## Your instructions
Please return every line below that contains the string "menu".

□ □ □ □

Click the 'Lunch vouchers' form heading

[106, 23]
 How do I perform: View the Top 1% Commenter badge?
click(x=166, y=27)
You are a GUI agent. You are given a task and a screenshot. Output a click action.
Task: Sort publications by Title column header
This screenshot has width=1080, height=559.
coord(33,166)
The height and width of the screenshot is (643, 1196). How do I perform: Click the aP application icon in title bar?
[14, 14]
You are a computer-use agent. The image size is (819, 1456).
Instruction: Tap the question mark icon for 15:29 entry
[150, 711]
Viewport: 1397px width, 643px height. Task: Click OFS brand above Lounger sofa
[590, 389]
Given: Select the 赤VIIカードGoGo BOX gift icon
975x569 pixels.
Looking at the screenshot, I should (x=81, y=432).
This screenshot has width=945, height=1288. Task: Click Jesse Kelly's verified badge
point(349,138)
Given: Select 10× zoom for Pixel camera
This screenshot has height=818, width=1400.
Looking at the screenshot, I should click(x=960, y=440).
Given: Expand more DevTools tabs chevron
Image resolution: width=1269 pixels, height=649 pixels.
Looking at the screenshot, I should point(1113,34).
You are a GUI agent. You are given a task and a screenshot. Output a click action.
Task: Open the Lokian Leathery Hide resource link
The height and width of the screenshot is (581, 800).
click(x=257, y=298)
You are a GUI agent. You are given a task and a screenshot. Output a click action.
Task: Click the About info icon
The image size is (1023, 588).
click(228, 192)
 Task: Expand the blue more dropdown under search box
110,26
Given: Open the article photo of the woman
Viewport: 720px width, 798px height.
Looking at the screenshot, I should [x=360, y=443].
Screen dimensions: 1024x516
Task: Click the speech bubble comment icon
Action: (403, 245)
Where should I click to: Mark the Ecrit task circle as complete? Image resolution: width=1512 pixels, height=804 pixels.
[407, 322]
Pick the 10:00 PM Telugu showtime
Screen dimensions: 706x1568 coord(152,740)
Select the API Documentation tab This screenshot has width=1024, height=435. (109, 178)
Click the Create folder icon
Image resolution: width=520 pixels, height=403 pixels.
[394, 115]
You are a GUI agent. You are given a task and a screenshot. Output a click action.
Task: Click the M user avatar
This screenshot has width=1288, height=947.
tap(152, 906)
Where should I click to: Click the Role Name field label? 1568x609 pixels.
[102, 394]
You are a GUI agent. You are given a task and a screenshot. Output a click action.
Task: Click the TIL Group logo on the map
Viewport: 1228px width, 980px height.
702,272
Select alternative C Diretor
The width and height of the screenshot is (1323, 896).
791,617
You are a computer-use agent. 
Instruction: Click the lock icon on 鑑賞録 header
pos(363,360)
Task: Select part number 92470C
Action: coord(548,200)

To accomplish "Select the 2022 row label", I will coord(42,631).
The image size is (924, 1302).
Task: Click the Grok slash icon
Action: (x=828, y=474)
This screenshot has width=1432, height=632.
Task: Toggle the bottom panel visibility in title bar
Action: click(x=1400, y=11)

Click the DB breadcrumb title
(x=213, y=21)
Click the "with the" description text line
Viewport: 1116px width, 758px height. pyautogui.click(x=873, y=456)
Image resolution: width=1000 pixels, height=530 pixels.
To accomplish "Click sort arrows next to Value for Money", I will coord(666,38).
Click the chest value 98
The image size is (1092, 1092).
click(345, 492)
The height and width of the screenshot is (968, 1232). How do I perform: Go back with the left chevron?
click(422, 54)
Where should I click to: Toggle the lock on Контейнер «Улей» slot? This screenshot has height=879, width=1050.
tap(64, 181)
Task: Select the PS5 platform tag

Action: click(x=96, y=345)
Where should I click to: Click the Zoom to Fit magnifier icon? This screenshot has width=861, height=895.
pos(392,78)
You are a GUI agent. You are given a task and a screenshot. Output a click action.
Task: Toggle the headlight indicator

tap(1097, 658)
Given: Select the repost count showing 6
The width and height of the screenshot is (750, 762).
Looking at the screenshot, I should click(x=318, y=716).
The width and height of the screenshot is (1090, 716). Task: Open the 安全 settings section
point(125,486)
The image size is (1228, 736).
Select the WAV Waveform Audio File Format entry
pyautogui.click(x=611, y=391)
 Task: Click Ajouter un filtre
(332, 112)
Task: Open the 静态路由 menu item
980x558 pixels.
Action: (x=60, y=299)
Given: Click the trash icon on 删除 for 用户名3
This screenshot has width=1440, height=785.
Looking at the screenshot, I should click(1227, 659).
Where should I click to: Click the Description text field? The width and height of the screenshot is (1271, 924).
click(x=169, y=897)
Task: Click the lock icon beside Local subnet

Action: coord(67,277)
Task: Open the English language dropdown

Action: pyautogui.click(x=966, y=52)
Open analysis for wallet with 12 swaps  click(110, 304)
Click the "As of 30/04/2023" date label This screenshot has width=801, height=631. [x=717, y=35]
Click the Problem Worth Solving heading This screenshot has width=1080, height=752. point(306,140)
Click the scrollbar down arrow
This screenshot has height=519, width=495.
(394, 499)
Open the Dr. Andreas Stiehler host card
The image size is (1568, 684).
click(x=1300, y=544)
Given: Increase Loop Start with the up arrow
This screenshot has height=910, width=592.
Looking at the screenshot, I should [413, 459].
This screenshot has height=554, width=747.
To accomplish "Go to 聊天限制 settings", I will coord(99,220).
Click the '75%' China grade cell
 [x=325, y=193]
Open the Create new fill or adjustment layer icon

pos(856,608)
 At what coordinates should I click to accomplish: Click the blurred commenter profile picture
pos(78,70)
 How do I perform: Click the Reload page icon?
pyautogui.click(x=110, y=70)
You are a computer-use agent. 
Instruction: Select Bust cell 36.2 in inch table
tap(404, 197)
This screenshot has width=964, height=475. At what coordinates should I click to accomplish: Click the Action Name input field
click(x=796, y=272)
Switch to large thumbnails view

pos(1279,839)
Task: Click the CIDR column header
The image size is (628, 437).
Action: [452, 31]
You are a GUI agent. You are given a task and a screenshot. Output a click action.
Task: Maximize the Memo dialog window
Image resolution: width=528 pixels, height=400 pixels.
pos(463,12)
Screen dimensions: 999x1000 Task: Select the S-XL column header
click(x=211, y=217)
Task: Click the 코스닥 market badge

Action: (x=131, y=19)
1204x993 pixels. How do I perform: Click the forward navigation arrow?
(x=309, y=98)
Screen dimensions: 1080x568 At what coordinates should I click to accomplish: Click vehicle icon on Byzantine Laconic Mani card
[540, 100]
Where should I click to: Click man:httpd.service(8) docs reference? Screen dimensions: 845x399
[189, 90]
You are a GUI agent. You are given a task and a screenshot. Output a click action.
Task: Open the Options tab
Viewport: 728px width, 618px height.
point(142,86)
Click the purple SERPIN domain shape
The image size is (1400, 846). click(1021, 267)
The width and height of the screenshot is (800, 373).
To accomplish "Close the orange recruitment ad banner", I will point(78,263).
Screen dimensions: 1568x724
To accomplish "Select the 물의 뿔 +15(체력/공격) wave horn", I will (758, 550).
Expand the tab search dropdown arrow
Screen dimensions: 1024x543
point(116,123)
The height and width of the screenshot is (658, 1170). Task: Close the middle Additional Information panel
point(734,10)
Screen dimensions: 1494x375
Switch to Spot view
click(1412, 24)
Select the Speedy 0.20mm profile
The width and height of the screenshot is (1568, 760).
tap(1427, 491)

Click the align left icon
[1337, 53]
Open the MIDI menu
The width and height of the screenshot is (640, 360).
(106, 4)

□ □ □ □

## Output below
Task: Open the 静态路由 menu item
Open the MIDI menu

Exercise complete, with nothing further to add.